= Thomas Clarges =

English politician (1618–1695)

Sir Thomas Clarges (c 1618 - 4 October 1695) was an English politician who sat in the House of Commons at various times between 1656 and 1695. He played an important part in bringing about the Restoration of the Monarchy in 1660.

==Origins==
Clarges was the son of John Clarges and his wife Anne Leaver. He was an apothecary in London. His sister Anne Clarges was the wife of the royalist General George Monck, later 1st Duke of Albemarle.

==Career==
In 1656 Clarges was elected Member of Parliament for the Sheriffdoms of Ross, Sutherland, and Cromarty in the Second Protectorate Parliament. In 1659 he was MP for the Boroughs of Banff and Cullen, and Aberdeen and for the Boroughs of Peebles, Selkirk, Jedburgh, Lauder, North Berwick, Dunbar and Haddington in the Third Protectorate Parliament. When Richard Cromwell became Lord Protector he ordered Clarges to go immediately to Scotland with his letters to George Monck, Clarge's brother-in-law, to obtain Monck's view of his protectorate. Clarges became Monck's main agent as he set about planning the Restoration of the Monarchy.

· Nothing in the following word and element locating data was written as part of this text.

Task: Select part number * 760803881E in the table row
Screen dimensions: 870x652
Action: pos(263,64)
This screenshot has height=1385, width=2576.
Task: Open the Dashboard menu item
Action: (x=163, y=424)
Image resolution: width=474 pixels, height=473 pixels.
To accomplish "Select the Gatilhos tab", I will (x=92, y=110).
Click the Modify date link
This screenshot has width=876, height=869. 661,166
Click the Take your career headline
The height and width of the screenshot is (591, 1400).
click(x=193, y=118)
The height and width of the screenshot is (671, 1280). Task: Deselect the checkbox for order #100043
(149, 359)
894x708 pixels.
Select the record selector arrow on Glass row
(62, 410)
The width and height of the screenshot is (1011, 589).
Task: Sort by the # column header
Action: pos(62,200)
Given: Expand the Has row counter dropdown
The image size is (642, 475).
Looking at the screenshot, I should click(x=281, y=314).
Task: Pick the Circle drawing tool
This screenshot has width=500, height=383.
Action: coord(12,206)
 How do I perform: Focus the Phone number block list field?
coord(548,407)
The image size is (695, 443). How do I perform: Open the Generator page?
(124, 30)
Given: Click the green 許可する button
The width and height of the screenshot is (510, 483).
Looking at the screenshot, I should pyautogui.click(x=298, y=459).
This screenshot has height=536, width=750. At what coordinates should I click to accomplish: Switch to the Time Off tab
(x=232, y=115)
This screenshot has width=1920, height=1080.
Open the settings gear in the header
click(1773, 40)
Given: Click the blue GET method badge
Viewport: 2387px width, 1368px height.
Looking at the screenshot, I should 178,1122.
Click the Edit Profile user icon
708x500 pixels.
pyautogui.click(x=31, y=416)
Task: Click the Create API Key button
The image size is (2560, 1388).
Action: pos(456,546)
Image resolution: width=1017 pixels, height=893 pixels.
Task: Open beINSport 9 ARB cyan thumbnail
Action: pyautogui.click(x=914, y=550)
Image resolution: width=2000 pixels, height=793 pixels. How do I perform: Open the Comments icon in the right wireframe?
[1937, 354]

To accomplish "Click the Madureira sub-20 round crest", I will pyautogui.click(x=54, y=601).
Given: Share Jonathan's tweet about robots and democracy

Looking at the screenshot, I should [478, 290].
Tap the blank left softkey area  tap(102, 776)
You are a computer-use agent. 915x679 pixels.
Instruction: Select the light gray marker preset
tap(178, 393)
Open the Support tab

In April 1660 Clarges was elected Member of Parliament for Westminster in the Convention Parliament. On 5 May Monck sent Clarges as an envoy to King Charles II at Breda carrying a letter from the general, in an answer to a letter from Charles, and the address of the officers of the army pledging support. Monck also wrote another short letter in his own hand informing Charles that "he chose to send Mr. Clarges to him, because he was the only person to be trusted in the nearest concernments and consultations, for his restoration, as one, to whom he desired his majesty to give credit to what he should say on that behalf". Clarges was well received and was knighted at Breda in May 1660.

In 1666 Clarges was elected MP Southwark in the Cavalier Parliament and sat until 1679. He was elected MP for Christchurch in 1679 and sat until 1685. He was elected MP for Oxford University in 1689 and sat until his death in 1695.

Clarges was a significant landowner in Mayfair, London, where he had a house in Piccadilly. In 1686, he acquired 15 St James's Square to serve as the London home of the Marchioness de Gouvernet. His properties in Mayfair are commemorated in the name of Clarges Street, which is near Albemarle Street named after the site of the residence of his nephew Christopher Monck, 2nd Duke of Albemarle.

==Marriage and children==
Clarges married Mary Proctor, daughter of George Proctor of Norwell Woodhouse in Nottinghamshire. They had a son Sir Walter Clarges, 1st Baronet.